# None woodworking project - any objections?



## Ironballs (13 Jan 2009)

I have a little project, finished last year, that may be of interest though it is strictly non working. Will post if mods don't mind and there's a bit of interest - no point in taking up space if there isn't!

Completely new area for me, bicycle building, one of the best weeks of my life. You'd also get to see Old Ironballs.....


----------



## Green (13 Jan 2009)

No objection here. Did you make the frame?


----------



## Ironballs (13 Jan 2009)

I did, under some very expert guidance, all the brazing and shaping had to be done by me though


----------



## Mr Ed (13 Jan 2009)

I'd certainly be interested.

Cheers, Ed


----------



## PowerTool (13 Jan 2009)

I'll throw my "yes" vote in as well  

Andrew


----------



## Waka (13 Jan 2009)

Go for it, should be very interesting.


----------



## NickWelford (13 Jan 2009)

I'd be interested - if nothing else, stick it in general chat......

I'm sure some of the skills must be transferable to toolmaking etc......


----------



## Paul Chapman (13 Jan 2009)

I'd be interested as well.

Cheers :wink: 

Paul


----------



## woodbloke (13 Jan 2009)

...and me - Rob


----------



## superunknown (13 Jan 2009)

No objection, just posting in my appreciation for Greens avatar. Cliff the legend! (RIP)


----------



## Steve Maskery (13 Jan 2009)

Get on with it! 
S


----------



## joiner_sim (13 Jan 2009)

I thought you wanted to post the project!? Come On! :lol:


----------



## Steve Maskery (13 Jan 2009)

nola":1yqxr38a said:


> just posting in my appreciation for Greens avatar. Cliff the legend!



Yes, he went downhill a bit after "Living Doll", didn't he?

Now then, where is this 'ere bike?
S


----------



## jasonB (13 Jan 2009)

As some one who works with metal as a hobby I'll be interested.

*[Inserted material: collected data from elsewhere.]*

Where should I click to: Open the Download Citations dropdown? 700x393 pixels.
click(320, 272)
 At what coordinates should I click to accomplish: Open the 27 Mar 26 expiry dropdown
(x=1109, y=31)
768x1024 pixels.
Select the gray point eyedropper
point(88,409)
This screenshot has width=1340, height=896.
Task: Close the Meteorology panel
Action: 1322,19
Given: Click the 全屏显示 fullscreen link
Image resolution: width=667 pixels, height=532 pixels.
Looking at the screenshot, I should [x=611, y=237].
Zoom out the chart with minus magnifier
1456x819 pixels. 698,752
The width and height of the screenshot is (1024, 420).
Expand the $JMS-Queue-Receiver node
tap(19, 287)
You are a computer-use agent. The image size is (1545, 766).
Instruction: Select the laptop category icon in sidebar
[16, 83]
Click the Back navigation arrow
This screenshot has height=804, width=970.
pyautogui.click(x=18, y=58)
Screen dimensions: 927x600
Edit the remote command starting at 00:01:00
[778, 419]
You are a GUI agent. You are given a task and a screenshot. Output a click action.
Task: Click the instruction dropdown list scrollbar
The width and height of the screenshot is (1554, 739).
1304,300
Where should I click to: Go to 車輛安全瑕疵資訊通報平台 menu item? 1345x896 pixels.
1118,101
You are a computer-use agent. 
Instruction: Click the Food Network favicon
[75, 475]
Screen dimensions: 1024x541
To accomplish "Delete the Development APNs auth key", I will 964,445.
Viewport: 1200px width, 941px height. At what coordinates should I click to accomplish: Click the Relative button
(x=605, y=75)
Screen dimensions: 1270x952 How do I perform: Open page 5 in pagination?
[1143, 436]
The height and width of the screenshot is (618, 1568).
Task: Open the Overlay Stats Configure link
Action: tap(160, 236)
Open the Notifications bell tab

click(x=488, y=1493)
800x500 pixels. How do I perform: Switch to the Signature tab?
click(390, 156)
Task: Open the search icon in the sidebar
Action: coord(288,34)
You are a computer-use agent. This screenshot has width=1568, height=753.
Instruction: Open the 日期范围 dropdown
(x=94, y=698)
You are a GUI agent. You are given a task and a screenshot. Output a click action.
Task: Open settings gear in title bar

My Uncle was a frame builder, I've still got the mountain bike frame I designed and he build, all nicely fillet brazed. A few non standard parts on it like oval section Columbus forks as chain stays, without a bridge, internal cables, most of the rest was Reynolds.

Jason


----------



## Karl (13 Jan 2009)

Come on Fella, get it posted !

Cheers

Karl


----------



## Ironballs (13 Jan 2009)

Alright, alright, it's on its way!

There's a few pics so I need to martial them from photobucket plus add a bit of commentary - oh and speak to my girlfriend who's currently abroad. Could be a late night.....


----------



## Green (13 Jan 2009)

Nola wrote:



> Cliff the legend! (RIP)



I got Cliff 'em all on DVD for christmas and only got round to watching it yesterday. Been annoying the neighbours ever since :twisted:


----------



## John. B (13 Jan 2009)

Yup!! :roll: All what they all said, I agree (hammer) (hammer) (hammer) (hammer) (hammer) (hammer) (hammer) (hammer) (hammer) and more

John. B


----------



## hamburglar (13 Jan 2009)

Also looking forward to it. Love bikes, used to build my own wheels. That was real fun. Would enjoy seeing your post.


----------



## Ironballs (13 Jan 2009)

Okay then, little bit of background. Been mountain biking for years and only bought a complete bike a couple of times, I normally prefer to have my own built using the parts I want and know will work. Then a couple of years ago I read an article in the excellent Singletrack magazine which described the ventures of a couple of chaps who went on a frame building course run by the highly respected frame builder Dave Yates. To cut a long story short I read the article about a billion times and eventually booked onto the course, which I did in May last year.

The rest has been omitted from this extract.